** Opening GIVEN RECORDS block **

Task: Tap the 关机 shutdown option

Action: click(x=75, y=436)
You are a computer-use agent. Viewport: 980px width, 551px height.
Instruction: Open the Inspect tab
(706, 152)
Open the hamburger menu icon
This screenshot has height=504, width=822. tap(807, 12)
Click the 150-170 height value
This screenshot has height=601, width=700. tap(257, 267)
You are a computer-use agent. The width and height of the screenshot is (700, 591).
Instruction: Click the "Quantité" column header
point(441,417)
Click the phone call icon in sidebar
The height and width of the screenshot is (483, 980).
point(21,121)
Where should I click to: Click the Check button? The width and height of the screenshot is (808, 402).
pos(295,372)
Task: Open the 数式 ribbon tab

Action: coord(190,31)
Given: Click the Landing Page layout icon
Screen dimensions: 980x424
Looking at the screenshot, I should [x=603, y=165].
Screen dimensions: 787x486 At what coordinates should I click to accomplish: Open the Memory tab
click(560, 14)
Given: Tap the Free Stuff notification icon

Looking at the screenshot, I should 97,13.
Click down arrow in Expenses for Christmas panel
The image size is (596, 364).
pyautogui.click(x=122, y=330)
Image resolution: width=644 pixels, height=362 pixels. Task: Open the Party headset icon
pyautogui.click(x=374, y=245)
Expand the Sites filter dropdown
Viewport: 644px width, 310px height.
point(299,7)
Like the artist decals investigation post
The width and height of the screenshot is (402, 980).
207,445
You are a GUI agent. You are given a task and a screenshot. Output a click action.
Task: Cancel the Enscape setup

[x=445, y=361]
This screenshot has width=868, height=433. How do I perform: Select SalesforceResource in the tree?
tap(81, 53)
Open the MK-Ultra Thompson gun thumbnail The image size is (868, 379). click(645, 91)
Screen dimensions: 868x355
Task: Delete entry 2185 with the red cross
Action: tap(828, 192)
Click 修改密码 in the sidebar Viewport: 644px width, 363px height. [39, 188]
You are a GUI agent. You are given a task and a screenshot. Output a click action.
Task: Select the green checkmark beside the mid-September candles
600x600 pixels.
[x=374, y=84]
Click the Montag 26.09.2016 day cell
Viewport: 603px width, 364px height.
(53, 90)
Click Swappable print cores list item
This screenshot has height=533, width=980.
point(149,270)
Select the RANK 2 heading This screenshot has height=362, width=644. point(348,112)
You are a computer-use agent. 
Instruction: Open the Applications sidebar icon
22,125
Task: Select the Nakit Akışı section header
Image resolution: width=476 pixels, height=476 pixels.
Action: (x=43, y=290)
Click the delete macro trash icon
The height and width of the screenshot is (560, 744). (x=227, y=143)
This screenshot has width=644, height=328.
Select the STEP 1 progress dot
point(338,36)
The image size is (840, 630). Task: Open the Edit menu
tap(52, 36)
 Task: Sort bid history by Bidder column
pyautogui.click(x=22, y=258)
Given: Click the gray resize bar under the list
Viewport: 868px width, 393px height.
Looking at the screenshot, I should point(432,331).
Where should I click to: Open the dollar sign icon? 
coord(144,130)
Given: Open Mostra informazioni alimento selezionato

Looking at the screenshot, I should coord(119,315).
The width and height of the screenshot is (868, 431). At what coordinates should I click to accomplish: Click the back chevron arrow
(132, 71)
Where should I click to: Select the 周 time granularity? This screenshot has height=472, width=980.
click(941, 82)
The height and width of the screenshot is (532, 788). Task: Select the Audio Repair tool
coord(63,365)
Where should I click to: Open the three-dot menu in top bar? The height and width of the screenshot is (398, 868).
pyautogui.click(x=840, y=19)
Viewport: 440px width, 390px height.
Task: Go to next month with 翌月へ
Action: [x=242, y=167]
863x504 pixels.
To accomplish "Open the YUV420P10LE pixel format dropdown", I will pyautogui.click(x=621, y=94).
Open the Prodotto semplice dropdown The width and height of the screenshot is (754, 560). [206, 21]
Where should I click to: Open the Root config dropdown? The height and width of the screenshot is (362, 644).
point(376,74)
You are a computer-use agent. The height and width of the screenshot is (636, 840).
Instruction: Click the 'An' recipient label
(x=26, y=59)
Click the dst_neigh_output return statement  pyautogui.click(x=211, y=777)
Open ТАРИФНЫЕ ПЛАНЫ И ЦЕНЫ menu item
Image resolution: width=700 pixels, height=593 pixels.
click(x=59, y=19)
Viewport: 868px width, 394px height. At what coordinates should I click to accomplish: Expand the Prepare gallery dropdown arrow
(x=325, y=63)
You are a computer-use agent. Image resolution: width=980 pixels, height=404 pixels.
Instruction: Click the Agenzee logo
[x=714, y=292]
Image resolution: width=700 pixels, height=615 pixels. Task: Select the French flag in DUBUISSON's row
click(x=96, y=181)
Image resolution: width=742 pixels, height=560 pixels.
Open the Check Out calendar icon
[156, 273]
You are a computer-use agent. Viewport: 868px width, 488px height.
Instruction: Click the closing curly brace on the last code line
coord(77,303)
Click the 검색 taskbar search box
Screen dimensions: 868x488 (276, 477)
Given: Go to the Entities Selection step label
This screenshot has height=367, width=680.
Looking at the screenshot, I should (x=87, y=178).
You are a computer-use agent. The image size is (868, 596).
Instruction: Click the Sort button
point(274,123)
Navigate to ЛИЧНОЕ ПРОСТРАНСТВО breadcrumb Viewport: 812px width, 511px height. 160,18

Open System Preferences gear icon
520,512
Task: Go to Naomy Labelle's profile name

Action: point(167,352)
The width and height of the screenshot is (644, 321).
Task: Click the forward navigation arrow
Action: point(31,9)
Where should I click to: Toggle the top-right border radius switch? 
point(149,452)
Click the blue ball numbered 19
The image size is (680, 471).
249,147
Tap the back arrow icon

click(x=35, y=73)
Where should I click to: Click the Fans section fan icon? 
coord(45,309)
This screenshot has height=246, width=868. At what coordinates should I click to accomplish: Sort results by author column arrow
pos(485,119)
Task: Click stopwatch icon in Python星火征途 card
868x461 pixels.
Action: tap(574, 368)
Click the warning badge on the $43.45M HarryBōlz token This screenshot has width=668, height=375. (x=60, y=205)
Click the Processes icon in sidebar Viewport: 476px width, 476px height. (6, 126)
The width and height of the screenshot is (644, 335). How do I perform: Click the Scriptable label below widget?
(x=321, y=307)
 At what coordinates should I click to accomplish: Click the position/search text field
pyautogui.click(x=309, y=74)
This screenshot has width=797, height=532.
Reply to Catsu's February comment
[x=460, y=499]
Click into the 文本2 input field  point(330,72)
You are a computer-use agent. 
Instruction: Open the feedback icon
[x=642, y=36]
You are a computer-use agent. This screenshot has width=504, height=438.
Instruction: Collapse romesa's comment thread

** Closing GIVEN RECORDS block **

• [WHAT IS REQUIRED]:
Search the material above for "item". Pull out each line where it shows up.

• [EXERCISE RESULT]:
Click Swappable print cores list item
Open ТАРИФНЫЕ ПЛАНЫ И ЦЕНЫ menu item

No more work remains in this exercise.